The instance of chicken at New Traditions was investigated and determined to be cooked at the correct degree, the district said. Ultimately, SNS Executive Director Jennifer LeBarre said they operate under Department of Public Health requirements and are audited regularly—including this week, which yielded no issues.
What does the issue come down to?
Kitchen infrastructure, LeBarre said. Many San Francisco schools were built without kitchens, before schools were expected to provide food. That limits the ability to prepare food and adding kitchens is expensive on its own.
“Without a kitchen, you can’t provide the type of meal you want to do,” LeBarre said. “That’s a lot of infrastructure upgrades when you consider the age of some of our schools.”

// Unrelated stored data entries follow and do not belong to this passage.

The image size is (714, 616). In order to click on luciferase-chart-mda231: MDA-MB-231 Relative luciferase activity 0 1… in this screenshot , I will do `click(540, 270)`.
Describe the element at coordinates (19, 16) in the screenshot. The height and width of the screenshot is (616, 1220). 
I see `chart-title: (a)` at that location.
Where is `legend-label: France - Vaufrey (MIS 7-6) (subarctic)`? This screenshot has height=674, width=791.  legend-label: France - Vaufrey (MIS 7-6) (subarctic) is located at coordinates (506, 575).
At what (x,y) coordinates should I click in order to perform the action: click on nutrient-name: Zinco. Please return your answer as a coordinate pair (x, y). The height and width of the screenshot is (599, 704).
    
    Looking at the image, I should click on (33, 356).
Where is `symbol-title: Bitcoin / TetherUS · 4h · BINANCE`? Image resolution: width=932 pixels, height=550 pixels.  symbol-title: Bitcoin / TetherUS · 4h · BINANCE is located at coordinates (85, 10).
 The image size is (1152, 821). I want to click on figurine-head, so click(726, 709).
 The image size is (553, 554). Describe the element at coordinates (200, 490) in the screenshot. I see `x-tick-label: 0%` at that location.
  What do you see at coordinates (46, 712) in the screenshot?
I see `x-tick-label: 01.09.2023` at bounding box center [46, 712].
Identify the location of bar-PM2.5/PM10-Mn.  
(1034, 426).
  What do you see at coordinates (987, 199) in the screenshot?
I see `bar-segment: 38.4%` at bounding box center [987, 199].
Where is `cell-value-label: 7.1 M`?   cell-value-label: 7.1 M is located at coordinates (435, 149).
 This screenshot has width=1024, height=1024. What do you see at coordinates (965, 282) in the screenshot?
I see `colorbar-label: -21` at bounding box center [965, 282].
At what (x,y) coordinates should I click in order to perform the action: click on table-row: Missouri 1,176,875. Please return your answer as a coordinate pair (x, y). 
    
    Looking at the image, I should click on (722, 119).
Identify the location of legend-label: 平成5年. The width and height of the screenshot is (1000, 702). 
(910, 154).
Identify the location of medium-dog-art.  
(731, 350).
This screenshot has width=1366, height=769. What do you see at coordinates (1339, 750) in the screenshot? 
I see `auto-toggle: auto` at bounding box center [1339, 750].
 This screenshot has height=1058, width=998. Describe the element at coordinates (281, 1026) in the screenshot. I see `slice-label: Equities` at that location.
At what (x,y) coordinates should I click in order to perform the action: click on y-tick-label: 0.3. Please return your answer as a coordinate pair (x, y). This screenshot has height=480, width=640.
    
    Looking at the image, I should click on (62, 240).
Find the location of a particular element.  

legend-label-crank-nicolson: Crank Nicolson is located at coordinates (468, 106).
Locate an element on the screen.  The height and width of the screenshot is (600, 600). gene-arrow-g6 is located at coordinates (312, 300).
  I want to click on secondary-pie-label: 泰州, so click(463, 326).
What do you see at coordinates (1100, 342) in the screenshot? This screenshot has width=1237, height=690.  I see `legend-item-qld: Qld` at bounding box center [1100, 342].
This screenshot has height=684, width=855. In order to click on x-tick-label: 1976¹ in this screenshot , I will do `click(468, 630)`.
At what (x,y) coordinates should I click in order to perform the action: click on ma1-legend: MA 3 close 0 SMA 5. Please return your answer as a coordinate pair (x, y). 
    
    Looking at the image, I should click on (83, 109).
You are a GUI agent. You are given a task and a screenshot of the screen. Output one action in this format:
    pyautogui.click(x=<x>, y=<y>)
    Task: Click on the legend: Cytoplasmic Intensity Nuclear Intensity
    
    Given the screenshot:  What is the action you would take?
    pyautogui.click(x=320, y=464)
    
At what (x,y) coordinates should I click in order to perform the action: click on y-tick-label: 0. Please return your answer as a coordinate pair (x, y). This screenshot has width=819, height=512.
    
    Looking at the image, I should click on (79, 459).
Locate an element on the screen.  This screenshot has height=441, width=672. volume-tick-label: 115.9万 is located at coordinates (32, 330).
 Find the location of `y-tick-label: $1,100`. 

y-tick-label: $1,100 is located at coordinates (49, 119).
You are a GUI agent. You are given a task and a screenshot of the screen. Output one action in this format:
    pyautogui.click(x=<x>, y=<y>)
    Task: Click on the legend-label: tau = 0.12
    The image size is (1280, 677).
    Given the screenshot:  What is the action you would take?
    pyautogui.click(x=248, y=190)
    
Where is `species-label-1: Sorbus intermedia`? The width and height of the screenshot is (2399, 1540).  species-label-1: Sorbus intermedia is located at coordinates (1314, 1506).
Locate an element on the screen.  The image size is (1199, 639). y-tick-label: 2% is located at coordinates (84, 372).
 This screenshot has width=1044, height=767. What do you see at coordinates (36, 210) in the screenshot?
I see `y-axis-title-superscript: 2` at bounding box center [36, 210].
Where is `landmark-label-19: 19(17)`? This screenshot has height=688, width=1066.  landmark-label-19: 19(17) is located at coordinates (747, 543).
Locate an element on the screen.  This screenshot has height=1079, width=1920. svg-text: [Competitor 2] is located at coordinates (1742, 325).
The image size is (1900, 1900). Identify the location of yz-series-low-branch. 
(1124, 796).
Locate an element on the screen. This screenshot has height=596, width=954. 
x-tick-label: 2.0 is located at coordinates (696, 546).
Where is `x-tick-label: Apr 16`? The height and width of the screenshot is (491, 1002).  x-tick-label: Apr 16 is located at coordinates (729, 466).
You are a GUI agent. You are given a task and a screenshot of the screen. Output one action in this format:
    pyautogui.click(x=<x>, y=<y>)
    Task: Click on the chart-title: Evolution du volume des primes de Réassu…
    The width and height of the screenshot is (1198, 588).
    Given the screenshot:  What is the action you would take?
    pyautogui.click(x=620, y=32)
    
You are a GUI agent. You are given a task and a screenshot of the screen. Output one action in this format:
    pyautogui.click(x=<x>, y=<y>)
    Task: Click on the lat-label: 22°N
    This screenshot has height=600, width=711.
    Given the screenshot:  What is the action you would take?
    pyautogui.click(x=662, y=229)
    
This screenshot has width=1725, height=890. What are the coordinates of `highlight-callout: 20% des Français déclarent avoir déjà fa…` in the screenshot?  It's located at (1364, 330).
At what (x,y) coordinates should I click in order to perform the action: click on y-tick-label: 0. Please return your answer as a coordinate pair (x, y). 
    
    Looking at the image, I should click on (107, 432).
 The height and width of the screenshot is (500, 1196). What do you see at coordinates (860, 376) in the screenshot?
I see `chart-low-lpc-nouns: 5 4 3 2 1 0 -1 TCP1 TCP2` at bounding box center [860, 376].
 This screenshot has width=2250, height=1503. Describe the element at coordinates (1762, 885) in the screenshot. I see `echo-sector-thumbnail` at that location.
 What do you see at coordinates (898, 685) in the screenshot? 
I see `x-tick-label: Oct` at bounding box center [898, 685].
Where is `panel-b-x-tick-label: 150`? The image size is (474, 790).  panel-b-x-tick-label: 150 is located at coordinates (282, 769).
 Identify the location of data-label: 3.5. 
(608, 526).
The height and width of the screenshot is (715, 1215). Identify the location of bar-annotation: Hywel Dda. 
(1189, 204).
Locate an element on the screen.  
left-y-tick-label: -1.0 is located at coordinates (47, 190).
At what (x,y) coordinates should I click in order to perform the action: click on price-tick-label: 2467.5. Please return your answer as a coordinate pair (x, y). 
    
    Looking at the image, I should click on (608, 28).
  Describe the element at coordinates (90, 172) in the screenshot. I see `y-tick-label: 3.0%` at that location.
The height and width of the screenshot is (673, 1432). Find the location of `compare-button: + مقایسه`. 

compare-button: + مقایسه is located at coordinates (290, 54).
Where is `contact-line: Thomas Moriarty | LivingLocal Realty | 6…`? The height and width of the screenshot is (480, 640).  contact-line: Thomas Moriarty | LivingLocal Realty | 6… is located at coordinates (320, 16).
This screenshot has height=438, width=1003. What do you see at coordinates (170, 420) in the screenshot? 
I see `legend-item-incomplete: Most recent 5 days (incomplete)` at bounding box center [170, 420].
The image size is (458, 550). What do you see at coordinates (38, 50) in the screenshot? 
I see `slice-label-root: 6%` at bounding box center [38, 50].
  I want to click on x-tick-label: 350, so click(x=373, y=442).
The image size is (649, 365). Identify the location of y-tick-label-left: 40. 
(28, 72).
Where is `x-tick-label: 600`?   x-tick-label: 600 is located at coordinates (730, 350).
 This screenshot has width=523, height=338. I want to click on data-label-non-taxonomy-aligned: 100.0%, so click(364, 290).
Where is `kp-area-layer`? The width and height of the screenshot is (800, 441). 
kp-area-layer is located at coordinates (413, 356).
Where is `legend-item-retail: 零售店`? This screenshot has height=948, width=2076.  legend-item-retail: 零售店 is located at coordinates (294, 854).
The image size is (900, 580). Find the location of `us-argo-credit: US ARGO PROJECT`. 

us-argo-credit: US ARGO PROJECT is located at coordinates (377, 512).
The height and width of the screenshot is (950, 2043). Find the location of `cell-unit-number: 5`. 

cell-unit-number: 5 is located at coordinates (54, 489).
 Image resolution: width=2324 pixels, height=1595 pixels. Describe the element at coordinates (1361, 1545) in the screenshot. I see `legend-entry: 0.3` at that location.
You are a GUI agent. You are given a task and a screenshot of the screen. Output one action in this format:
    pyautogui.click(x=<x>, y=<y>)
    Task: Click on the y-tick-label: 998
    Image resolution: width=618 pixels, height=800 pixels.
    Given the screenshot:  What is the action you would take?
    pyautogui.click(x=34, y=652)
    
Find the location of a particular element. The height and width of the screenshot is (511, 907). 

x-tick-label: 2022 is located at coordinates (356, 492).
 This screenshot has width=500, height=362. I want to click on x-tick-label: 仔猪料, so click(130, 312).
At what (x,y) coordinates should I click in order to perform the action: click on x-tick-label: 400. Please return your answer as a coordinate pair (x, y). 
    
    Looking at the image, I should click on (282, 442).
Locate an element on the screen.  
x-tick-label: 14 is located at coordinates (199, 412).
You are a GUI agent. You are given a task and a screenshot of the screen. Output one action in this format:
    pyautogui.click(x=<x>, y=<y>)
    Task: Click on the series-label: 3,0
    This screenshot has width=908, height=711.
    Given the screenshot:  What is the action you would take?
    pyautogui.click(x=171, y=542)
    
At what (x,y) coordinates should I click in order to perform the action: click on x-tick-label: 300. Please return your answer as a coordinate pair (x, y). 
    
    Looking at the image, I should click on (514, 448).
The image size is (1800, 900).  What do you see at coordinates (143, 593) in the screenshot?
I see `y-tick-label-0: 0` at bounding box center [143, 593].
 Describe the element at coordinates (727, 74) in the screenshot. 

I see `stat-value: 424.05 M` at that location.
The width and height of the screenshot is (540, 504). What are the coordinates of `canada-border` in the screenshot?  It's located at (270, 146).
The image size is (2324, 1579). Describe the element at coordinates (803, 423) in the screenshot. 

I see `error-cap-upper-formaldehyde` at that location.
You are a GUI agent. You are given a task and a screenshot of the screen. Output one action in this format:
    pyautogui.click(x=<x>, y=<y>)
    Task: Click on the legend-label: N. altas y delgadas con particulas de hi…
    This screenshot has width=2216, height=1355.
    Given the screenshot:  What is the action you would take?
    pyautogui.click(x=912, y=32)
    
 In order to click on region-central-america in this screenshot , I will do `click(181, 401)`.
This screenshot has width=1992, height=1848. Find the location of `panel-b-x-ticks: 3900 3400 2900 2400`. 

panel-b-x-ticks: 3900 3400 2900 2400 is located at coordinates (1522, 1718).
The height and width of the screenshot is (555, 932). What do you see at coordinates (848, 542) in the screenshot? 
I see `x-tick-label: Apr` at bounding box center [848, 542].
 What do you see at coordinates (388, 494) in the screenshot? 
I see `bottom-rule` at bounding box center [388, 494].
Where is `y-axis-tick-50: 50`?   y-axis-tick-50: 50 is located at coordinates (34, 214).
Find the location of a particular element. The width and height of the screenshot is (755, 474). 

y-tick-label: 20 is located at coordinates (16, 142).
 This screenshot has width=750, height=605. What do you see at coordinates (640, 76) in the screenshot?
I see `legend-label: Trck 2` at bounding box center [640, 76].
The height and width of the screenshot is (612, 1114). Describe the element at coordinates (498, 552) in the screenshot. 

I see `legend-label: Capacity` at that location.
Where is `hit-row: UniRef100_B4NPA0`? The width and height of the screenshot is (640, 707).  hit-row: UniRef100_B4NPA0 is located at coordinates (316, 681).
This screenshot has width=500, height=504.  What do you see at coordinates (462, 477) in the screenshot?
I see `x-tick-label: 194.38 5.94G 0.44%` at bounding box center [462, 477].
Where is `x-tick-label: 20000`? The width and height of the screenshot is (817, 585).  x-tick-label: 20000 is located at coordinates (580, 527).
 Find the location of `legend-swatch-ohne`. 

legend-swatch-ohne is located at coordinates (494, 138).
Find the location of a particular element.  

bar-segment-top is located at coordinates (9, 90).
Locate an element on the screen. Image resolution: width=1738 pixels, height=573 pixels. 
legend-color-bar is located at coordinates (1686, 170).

About 20 schools, largely high schools, are able to cook fresh food like waffles with blueberries with more recently made upgrades through some bond funding. That includes a mini central kitchen of sorts that opened in 2019 at Mcateer, serving The Academy, Ruth Asawa School of the Arts, and the district’s early education sites.
Recently, 37 schools got new refrigerators thanks to a grant, LeBarre said. A.P. Giannini High School benefited from upgrades this year, boosting demand from 400 meals a day to 1,000 each day.
What changes are coming?
In the fall, eight elementary schools will move to bulk service and away from prepackaged meals. More schools will be identified for upgrades to allow the same change. Through the increased California funding for schools and school meals, SFUSD received $1 million for kitchen upgrades and could potentially receive more under the budget signed in June.
A handful of schools will receive new ovens, though ongoing pandemic effects on the supply chain and higher demand for campus kitchen equipment mean significant delays. The district ordered a new oven for New Traditions last fall that has yet to arrive.
SFUSD will also hire a project manager to take on infrastructure improvements, also financed by a grant. More sites will be identified for minor upgrades to be in place for the new school year in the fall.
“It takes time to right the ship,” LeBarre said. “We really have made some substantial progress just in the last four years. We will get there.”